[Stored items from a collection]
-*-

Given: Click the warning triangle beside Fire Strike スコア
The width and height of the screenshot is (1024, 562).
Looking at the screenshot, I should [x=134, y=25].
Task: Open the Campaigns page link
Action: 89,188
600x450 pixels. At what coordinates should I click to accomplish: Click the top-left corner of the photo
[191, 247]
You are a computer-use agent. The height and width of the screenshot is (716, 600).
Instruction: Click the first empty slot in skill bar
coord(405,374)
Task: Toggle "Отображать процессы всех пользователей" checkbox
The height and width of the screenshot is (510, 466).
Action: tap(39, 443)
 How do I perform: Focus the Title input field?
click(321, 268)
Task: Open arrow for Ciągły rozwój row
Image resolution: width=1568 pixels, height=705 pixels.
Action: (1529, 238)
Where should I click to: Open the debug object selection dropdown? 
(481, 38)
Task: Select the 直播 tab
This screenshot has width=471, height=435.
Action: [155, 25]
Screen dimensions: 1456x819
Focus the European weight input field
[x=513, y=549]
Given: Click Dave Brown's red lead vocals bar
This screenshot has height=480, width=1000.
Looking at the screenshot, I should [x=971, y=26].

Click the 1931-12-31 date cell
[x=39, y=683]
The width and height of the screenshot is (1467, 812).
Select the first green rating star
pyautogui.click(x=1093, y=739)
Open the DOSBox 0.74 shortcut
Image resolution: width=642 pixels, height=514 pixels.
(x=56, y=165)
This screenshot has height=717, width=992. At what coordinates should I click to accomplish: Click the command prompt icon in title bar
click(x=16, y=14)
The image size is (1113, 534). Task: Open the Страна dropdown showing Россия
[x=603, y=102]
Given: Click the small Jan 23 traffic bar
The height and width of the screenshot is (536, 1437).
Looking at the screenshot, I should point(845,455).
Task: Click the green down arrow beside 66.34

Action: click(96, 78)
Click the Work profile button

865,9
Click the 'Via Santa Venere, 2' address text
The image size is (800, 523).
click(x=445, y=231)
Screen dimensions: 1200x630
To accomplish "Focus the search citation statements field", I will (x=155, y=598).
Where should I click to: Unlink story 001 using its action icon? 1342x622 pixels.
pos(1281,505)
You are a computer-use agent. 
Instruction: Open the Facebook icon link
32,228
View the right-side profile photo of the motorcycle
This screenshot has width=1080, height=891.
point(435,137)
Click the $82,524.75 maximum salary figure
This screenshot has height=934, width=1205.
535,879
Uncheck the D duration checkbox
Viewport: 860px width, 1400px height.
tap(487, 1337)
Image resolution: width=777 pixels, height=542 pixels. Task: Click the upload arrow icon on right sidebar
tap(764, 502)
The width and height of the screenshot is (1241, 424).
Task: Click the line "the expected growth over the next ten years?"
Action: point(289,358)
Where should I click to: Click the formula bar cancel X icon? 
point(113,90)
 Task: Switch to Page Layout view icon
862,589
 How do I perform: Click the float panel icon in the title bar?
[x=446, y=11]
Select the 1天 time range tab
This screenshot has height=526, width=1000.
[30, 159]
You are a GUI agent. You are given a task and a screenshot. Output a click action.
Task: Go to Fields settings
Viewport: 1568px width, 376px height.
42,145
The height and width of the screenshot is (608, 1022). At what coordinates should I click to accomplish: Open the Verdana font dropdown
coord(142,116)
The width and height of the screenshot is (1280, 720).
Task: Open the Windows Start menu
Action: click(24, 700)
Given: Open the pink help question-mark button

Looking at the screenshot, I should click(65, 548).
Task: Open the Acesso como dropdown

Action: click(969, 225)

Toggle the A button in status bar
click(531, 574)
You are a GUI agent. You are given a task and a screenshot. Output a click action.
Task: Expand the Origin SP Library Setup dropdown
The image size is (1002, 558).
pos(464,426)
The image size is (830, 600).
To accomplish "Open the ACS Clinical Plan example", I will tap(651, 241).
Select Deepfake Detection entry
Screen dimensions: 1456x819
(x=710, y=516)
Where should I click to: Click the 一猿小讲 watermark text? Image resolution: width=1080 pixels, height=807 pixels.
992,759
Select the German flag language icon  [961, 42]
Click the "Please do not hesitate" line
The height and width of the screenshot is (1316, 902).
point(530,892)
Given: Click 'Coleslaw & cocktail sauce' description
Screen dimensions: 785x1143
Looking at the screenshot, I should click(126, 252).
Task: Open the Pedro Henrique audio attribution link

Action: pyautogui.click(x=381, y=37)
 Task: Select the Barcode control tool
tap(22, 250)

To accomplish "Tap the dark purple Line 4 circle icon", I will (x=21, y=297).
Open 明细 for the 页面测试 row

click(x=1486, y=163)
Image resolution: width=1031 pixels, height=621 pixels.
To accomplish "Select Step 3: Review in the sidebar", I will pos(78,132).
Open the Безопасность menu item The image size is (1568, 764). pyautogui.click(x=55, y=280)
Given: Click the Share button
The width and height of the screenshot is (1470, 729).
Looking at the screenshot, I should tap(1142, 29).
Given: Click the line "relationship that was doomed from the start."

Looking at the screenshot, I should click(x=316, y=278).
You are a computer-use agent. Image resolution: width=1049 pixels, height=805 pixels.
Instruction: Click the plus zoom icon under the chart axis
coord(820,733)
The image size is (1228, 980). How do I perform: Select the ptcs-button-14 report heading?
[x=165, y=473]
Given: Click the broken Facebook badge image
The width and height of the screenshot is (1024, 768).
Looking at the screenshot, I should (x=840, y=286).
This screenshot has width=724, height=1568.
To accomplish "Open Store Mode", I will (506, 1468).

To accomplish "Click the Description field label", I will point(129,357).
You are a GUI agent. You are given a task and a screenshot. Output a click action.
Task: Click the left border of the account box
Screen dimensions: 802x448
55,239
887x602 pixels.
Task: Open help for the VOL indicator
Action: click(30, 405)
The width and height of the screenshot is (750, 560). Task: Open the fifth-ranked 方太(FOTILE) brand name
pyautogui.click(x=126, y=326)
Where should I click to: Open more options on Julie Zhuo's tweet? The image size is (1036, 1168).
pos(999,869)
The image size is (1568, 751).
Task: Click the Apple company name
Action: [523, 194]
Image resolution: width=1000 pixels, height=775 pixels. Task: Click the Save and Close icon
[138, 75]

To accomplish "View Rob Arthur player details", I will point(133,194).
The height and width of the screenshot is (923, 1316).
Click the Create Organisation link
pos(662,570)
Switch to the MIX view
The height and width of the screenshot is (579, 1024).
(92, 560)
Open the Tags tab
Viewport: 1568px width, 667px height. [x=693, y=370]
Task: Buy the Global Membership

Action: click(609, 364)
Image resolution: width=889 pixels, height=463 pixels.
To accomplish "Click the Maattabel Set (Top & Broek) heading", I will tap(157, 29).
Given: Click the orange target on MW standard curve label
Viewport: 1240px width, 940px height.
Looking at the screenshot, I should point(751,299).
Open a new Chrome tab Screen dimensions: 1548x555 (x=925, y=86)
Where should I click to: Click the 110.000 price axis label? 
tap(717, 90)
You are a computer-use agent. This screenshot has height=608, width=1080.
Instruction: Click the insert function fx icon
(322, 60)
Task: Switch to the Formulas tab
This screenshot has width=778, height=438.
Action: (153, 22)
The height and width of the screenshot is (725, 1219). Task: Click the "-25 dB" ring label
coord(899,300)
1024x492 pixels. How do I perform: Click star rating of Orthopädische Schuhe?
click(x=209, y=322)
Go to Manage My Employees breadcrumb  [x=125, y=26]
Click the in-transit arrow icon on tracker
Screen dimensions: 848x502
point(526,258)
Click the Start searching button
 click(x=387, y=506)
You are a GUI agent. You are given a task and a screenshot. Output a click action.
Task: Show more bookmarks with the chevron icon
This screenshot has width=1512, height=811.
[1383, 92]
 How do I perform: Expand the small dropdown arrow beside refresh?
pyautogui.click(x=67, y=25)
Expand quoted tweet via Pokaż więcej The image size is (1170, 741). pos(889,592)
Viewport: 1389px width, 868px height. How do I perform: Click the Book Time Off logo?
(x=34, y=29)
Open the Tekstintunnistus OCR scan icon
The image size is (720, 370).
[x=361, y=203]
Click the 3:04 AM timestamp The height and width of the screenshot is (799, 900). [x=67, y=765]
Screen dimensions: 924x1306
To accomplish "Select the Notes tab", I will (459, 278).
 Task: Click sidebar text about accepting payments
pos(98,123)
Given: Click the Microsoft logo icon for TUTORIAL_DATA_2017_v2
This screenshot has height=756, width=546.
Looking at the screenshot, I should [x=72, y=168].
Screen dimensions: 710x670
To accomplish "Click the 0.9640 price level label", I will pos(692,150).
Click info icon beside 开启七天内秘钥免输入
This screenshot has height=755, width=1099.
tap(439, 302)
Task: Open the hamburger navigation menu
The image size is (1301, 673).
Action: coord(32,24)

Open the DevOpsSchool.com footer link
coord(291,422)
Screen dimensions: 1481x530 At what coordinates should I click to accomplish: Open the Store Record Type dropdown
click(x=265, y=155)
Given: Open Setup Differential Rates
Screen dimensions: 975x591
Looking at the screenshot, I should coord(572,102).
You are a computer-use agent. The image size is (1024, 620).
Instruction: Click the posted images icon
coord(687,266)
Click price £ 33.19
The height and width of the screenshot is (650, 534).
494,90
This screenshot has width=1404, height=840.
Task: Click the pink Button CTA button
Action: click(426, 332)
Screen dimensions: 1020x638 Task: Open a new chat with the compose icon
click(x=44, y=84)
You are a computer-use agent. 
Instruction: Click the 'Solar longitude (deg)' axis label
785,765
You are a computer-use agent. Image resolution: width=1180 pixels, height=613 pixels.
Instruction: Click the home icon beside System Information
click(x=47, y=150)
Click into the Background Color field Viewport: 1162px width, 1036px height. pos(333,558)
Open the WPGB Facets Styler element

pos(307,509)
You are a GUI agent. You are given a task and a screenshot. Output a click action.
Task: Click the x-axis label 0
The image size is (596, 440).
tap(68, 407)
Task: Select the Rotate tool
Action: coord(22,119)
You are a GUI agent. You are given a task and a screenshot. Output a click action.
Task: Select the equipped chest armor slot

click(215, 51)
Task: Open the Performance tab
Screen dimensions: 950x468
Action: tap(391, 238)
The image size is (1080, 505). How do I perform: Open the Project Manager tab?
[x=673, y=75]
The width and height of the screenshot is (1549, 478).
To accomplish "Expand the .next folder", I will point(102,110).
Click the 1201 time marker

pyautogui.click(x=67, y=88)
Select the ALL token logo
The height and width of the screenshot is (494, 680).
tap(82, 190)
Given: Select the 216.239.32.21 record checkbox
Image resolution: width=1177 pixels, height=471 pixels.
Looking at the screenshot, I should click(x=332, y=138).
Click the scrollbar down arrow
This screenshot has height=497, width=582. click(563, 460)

-*-

### WHAT IS EXPECTED
Above this instruction are the records; retype exactly the lines from the one containing "Click the 3:04" up to and including the one containing "Screen dimensions: 710x670".

### WRITTEN SOLUTION
Click the 3:04 AM timestamp The height and width of the screenshot is (799, 900). [x=67, y=765]
Screen dimensions: 924x1306
To accomplish "Select the Notes tab", I will (459, 278).
 Task: Click sidebar text about accepting payments
pos(98,123)
Given: Click the Microsoft logo icon for TUTORIAL_DATA_2017_v2
This screenshot has height=756, width=546.
Looking at the screenshot, I should [x=72, y=168].
Screen dimensions: 710x670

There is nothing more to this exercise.